WHAT THE TASK REQUIRES> Below are records; how many of their lines contain "three"? Answer with only the number.

[Data entries]
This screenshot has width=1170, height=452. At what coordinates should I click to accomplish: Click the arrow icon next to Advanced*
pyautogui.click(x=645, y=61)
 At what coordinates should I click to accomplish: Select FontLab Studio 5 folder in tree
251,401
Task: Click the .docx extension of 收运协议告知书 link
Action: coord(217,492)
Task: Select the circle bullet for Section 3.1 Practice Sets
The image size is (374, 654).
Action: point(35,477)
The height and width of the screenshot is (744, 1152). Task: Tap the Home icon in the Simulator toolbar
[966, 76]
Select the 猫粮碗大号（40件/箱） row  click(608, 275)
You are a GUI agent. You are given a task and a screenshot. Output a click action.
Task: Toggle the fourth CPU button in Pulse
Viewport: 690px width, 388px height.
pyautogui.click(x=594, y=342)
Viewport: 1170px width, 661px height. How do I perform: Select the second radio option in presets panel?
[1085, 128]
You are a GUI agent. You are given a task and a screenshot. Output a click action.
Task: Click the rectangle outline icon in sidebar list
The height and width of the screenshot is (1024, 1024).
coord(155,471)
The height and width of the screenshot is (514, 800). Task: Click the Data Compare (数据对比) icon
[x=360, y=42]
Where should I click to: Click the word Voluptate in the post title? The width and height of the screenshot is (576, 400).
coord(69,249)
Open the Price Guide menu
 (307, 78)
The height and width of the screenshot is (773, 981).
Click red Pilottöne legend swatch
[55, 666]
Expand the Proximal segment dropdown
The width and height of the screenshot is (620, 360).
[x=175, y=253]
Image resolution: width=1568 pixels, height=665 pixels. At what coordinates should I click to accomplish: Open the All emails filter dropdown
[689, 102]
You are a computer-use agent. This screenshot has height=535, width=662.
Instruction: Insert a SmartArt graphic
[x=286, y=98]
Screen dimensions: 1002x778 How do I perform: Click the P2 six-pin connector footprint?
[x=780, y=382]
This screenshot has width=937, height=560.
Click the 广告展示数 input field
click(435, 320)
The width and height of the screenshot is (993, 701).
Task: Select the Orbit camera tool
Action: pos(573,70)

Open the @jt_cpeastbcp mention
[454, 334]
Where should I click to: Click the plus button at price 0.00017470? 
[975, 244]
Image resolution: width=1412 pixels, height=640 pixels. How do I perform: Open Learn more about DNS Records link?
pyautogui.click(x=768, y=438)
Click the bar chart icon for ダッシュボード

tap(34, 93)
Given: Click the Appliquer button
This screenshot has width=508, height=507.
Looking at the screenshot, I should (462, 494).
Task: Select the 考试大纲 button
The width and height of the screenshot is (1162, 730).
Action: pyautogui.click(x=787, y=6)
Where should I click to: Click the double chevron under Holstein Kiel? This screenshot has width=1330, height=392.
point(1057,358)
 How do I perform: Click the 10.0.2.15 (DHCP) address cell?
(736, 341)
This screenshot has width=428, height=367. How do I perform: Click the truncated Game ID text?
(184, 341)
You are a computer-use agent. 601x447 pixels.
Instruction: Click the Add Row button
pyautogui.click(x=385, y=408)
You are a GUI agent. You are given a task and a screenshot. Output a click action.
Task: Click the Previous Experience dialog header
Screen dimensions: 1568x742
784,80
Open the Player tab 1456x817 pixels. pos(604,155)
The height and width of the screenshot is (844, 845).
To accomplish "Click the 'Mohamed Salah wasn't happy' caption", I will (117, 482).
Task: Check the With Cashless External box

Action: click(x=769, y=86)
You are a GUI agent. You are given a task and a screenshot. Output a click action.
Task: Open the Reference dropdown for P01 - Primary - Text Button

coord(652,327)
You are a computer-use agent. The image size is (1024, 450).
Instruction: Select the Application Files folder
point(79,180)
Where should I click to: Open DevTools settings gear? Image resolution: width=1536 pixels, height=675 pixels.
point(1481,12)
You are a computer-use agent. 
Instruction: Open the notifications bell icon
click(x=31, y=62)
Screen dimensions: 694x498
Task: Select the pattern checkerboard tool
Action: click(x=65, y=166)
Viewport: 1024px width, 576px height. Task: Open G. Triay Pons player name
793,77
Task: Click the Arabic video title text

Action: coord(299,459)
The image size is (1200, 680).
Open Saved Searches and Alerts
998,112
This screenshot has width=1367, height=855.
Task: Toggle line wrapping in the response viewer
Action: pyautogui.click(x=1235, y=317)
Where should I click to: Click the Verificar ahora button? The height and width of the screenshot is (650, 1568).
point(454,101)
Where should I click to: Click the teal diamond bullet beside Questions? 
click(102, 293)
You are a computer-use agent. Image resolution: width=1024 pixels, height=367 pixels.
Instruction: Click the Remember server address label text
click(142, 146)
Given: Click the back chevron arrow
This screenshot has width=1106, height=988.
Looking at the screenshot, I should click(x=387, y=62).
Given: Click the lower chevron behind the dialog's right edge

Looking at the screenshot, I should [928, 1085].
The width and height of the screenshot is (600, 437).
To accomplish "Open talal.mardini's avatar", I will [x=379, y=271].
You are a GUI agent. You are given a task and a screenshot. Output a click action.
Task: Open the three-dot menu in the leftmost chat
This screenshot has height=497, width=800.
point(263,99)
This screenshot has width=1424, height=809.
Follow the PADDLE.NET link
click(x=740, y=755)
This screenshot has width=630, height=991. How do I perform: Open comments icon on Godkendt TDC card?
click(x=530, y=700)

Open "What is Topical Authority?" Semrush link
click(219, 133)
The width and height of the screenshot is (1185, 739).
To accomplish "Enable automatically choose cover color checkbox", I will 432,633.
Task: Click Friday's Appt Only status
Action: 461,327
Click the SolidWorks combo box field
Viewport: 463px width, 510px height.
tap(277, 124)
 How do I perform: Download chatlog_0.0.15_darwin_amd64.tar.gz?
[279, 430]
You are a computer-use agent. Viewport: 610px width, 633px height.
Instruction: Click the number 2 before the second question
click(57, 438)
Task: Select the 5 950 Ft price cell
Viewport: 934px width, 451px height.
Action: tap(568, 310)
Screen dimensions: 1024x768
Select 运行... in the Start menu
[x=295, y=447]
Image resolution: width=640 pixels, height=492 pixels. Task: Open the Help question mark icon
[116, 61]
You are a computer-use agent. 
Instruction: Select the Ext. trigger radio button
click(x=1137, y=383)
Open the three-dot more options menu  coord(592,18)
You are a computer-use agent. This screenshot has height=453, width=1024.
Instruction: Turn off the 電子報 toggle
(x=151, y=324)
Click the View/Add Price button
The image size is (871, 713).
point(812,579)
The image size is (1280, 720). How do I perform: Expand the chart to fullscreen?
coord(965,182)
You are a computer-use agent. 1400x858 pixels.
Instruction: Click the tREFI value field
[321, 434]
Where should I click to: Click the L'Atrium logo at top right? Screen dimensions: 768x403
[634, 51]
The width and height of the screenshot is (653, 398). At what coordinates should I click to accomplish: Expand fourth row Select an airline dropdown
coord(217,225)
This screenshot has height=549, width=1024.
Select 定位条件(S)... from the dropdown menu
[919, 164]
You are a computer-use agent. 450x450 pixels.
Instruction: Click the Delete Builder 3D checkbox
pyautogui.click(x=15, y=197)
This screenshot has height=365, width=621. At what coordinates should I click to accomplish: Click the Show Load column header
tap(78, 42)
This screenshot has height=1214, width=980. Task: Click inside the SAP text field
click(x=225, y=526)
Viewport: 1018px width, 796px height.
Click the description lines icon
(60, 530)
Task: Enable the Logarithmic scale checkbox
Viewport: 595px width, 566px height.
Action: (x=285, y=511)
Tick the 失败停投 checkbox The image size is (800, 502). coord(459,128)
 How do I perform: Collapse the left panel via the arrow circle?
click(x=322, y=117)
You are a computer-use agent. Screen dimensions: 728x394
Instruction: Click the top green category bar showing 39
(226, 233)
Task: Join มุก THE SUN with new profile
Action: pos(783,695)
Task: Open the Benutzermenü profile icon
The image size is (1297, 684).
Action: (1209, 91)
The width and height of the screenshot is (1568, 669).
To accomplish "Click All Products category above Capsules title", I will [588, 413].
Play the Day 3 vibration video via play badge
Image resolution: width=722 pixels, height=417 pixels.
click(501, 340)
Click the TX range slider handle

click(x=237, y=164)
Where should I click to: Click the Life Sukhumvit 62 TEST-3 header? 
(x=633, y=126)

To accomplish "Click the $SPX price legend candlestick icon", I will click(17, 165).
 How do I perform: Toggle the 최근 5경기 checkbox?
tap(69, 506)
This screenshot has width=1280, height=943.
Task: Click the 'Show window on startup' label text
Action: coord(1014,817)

TASK RESPONSE> 2